À propos de la Toile, interrogé sur les pratiques littéraires possibles, Michel Butor* répond :

« Naturellement ! Il n'y a que les poètes pour nous guider à l'intérieur de ces nouveaux territoires. Prenez Twitter. Cent-quarante caractères,  c'est une contrainte prosodique respectable, comme on a inventé celle du Sonnet au XVIe siècle. Évidemment très peu de gens sont capables d'entirer des choses intéressantes, de même que très peu ont été capables de créer des sonnets intéressants, sur les millions qui ont été écrits dans l'histoire de la littérature. »

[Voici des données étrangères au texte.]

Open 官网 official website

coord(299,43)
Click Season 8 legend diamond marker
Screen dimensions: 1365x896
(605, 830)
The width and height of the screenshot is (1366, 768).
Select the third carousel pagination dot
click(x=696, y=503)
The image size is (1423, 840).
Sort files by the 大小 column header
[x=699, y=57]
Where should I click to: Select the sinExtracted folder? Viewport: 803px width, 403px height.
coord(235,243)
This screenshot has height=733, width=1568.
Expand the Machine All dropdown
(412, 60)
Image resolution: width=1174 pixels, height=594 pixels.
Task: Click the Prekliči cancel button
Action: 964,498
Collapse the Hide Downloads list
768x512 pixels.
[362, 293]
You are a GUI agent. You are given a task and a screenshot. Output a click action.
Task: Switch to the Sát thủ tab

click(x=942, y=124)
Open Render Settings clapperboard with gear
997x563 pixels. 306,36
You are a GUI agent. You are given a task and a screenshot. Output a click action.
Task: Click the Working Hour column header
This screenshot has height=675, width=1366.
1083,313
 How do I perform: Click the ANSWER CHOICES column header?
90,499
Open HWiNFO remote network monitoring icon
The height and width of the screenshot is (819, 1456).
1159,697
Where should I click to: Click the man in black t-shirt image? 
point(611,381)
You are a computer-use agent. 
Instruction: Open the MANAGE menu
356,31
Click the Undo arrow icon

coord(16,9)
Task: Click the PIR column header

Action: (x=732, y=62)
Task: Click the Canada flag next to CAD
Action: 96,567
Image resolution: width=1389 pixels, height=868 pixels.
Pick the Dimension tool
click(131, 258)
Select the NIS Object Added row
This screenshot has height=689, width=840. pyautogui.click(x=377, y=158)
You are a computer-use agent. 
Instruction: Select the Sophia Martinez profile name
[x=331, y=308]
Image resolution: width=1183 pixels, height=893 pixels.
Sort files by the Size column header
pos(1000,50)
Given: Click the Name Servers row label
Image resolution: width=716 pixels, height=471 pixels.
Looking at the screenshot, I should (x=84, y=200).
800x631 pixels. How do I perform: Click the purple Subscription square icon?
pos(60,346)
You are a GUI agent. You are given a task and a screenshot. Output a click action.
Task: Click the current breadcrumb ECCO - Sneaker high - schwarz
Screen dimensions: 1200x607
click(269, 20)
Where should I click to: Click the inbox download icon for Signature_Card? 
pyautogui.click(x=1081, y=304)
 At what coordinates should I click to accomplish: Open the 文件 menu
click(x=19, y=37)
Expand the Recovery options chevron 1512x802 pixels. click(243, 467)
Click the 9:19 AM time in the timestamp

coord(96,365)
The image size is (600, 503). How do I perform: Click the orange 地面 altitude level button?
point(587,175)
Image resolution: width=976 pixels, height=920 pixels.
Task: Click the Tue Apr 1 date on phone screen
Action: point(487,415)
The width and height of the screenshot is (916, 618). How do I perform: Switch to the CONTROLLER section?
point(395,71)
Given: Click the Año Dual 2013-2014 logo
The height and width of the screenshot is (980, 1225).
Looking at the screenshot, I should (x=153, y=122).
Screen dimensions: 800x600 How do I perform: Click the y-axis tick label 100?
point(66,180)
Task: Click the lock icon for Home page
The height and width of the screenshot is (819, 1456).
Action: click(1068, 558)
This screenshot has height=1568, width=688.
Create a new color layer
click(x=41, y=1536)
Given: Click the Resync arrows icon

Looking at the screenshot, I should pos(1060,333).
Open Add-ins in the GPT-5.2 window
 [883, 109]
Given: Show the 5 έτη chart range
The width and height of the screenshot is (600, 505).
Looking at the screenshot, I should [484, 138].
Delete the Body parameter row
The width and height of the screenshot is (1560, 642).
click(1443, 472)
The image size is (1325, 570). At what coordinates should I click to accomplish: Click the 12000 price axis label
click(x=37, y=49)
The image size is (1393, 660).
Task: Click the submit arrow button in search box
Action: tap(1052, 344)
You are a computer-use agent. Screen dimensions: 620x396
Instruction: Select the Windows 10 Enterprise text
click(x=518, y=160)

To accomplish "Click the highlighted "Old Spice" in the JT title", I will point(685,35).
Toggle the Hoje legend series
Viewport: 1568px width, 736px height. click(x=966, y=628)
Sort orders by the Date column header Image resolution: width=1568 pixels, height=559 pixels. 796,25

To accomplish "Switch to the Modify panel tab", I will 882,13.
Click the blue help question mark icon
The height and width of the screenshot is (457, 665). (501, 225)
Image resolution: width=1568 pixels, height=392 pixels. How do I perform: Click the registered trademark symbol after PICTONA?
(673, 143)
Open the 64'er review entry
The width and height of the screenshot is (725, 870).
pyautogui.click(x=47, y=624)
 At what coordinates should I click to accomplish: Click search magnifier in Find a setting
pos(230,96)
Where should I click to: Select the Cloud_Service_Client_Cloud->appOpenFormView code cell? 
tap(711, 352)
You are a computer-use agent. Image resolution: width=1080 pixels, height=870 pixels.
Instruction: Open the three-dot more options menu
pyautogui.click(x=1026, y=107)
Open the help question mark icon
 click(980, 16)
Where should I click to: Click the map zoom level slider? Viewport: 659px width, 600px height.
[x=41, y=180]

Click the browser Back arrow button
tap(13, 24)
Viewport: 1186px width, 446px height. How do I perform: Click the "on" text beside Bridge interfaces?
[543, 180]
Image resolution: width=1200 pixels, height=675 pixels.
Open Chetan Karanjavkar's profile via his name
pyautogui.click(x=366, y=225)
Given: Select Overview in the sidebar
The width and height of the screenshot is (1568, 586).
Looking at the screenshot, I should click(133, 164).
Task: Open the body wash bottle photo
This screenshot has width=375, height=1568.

Pessimiste, Butor. Et puis n'y auraient été créés que ceux de Du Bellay, Ronsard, Louise Labé, Marc Papillon de Lasphrise, Jean de Sponde, Abraham de Vermeil, Antoine Magne de Fiefmelin et d'autres et d'autres encore, et le sonnet d'Arvers, et le cher Gérard de Nerval, et Verlaine, et Rimbaud, sa Bohême, son Val et ses Voyelles, ces "très peu" sont encore fort nombreux : soixante-huit dénombrés dans Soleil du soleil, cette anthologie du sonnet français** de Marot à Malherbe, entre 1536 et 1630. Ajoutons toute l'effervescence du XVIIème  et la renaissance du XIXème, après l'assoupissement du XVIIIème et les prolongements contemporains, de Francis Jammes à Roubaud en passant par Apollinaire, Valéry, Aragon ou Pérec.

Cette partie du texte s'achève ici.